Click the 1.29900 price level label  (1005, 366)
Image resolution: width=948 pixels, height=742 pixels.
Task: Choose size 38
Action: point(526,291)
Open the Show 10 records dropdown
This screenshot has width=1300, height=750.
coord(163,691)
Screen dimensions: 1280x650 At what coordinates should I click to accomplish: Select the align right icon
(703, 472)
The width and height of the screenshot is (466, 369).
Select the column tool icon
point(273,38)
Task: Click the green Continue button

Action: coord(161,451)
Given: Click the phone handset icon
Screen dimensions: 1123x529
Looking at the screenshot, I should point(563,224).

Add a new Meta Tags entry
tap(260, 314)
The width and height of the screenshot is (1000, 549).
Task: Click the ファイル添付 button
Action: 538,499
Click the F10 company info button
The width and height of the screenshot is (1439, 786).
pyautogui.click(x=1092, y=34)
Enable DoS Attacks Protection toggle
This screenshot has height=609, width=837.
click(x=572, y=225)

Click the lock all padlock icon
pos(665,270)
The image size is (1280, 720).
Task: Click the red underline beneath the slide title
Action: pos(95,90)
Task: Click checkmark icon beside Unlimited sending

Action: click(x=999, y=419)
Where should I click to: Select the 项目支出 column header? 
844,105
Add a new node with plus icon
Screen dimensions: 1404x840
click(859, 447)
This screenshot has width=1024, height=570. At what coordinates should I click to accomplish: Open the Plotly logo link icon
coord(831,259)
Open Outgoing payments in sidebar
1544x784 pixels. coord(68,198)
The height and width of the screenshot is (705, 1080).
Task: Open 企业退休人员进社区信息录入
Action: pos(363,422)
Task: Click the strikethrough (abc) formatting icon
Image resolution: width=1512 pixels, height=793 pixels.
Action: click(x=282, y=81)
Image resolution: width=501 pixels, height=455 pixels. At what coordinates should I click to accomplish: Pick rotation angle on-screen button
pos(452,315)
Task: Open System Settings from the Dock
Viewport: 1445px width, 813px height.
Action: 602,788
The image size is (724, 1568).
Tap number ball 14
—————
• **PROBLEM REQUIREMENTS**
Using the data above, extract exactly the lines from the one that holds "Open the Show 10 records dropdown" to the one that holds "Click the F10 company info button", both ends included, and no others.

• **ANSWER**
Open the Show 10 records dropdown
This screenshot has width=1300, height=750.
coord(163,691)
Screen dimensions: 1280x650 At what coordinates should I click to accomplish: Select the align right icon
(703, 472)
The width and height of the screenshot is (466, 369).
Select the column tool icon
point(273,38)
Task: Click the green Continue button

Action: coord(161,451)
Given: Click the phone handset icon
Screen dimensions: 1123x529
Looking at the screenshot, I should point(563,224).

Add a new Meta Tags entry
tap(260, 314)
The width and height of the screenshot is (1000, 549).
Task: Click the ファイル添付 button
Action: 538,499
Click the F10 company info button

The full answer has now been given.